Evidence on Hidradenitis Suppurativa as an Autoinflammatory Skin Disease

Abstract

Hidradenitis suppurativa (HS) is a chronic and debilitating inflammatory skin disease that often exhibits heterogeneity in its clinical presentation, especially in the context of its rare syndromic forms. The pathogenesis of HS results from a complex interplay of genetic predisposition, innate and adaptive immunity dysregulation, smoking, obesity and environmental factors. In the early phase of the disease, the innate immune system is hyperactivated, contributing to tissue damage and triggering the activation and amplification of the adaptive immune response, which plays a pivotal role in the chronic stages of the disease. Recent studies focused on elucidating the importance of innate immunity impairment and autoinflammation in HS and increasing evidence has emerged on the occurrence of the disease in the context of well-known monogenic and polygenic autoinflammatory syndromes (AIDs). This review provides a comprehensive examination of the current scientific background supporting the contribution of autoinflammation to HS etiology, including genetic data, molecular studies and clinical evidence, as well as the association between HS and AIDs. However, further research is needed to shed light on the pathogenic mechanism of this challenging condition and to identify potential perspectives for future therapeutic approaches.
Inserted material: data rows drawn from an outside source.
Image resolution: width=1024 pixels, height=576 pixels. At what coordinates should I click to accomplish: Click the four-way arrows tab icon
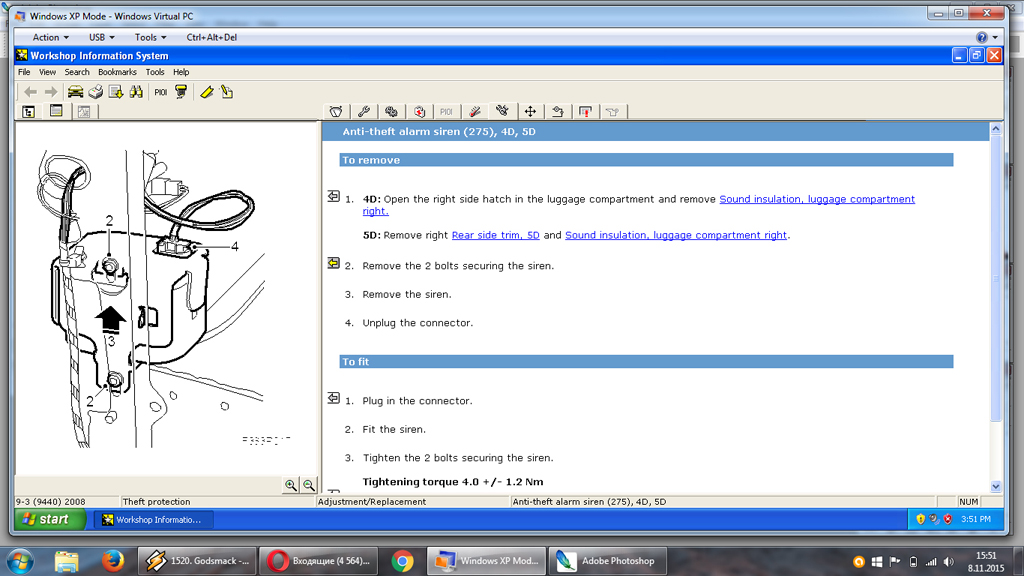click(530, 112)

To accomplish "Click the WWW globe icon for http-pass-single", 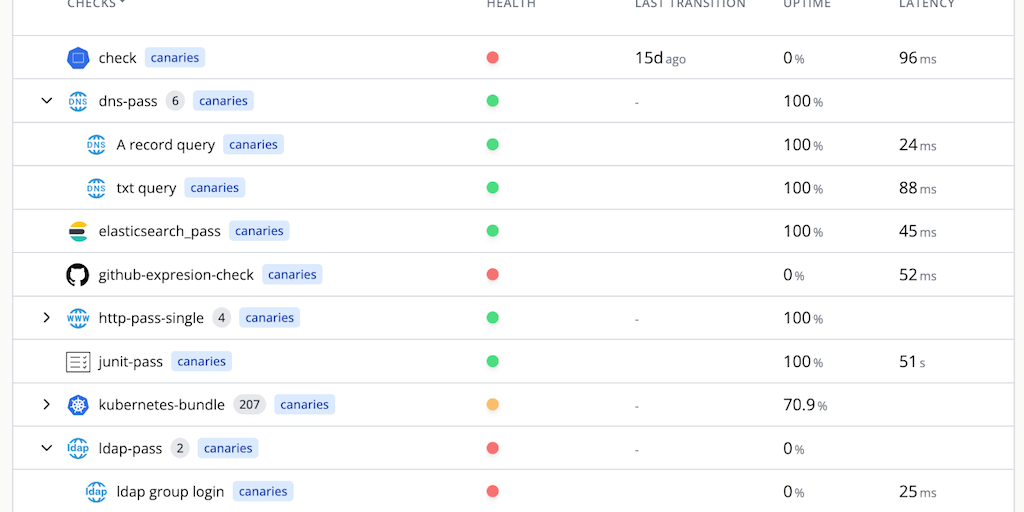I will tap(78, 318).
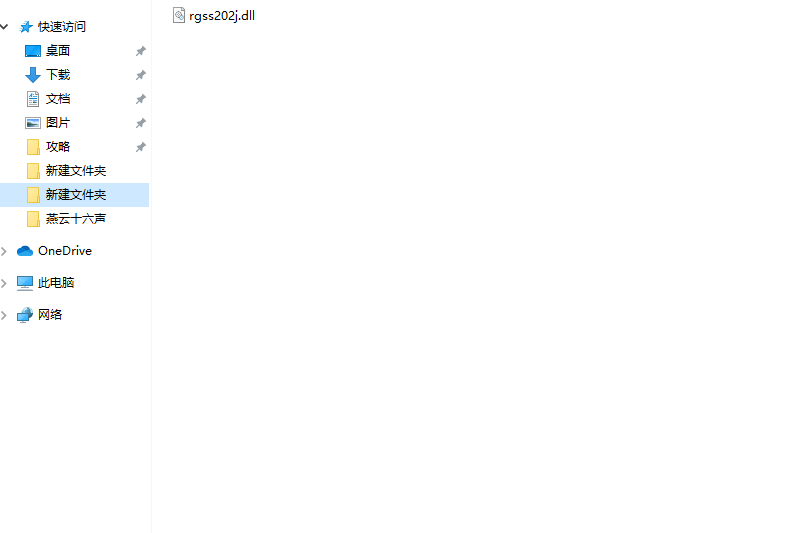Expand the 网络 tree node arrow
This screenshot has width=812, height=533.
[4, 315]
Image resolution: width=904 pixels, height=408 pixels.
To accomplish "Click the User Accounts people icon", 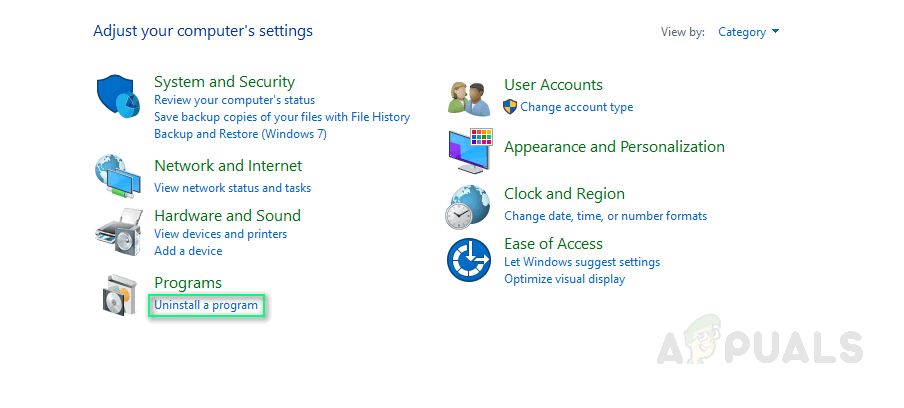I will [x=468, y=97].
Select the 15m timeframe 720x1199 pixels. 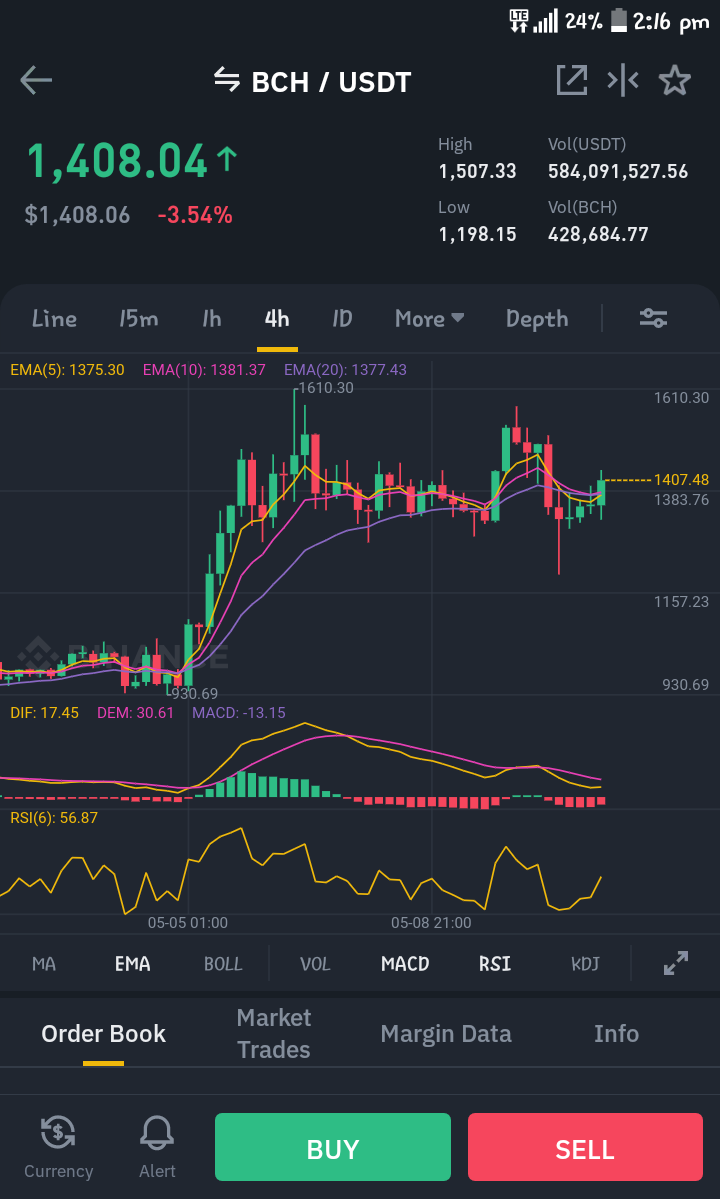pyautogui.click(x=138, y=318)
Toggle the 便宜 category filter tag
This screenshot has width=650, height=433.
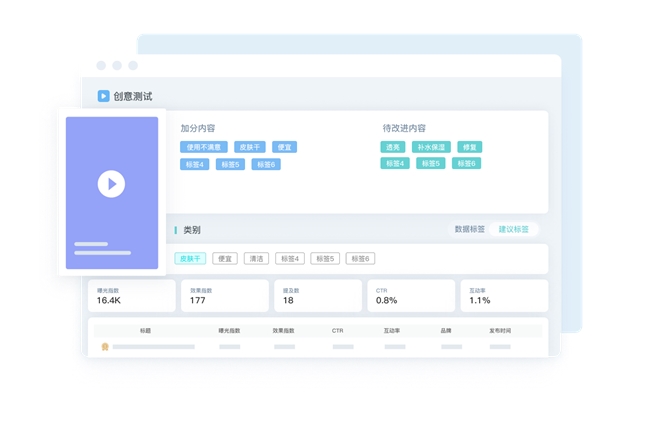click(x=225, y=259)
Keywords: autoinflammation; hidradenitis suppurativa; inflammasome; interleukin-1 family.

Figure 1

Pathogenesis of HS. Currently accepted paradigm of HS pathogenesis assumes an initial involvement of the terminal Pilosebaceous Unit (PSU) leading to surrounding inflammation through a multistep process that includes follicular occlusion and subsequent rupture. This results in the release of Pathogen-Associated Molecular Patterns (PAMPs) and Damage-Associated Molecular Patterns (DAMPs), with consequent activation of the innate immune response. The inactive precursor of IL-1β (pro-IL-1β) is converted into the active form IL-1β through the inflammasome. Activated keratinocytes produce IL-36 cytokines, which further promote the production of proinflammatory cytokines, such as IL-12 and IL-23, which, in turn, selectively trigger adaptive immunity in a feed-forward loop.

Figure 2

Syndromic HS – PASH syndrome. PASH syndrome is a rare autoinflammatory syndrome consisting of neutrophil-mediated inflammation, whose dermatological manifestations include the triad pyoderma gangrenosum (PG), acne and hidradenitis suppurativa (HS). The patient exhibited a painful ulcer with violaceous borders, involving the right lower extremity, consisting of PG (A). HS manifested with sinus tracts, deep-seated inflammatory nodules, as well as atrophic and rope-like scars, distributed throughout the axillae, inguinal–crural folds and genital area (B). Furthermore, the presence of papules, pustules and scarring on the face contributed to the complexity of the clinical presentation of this challenging case (C).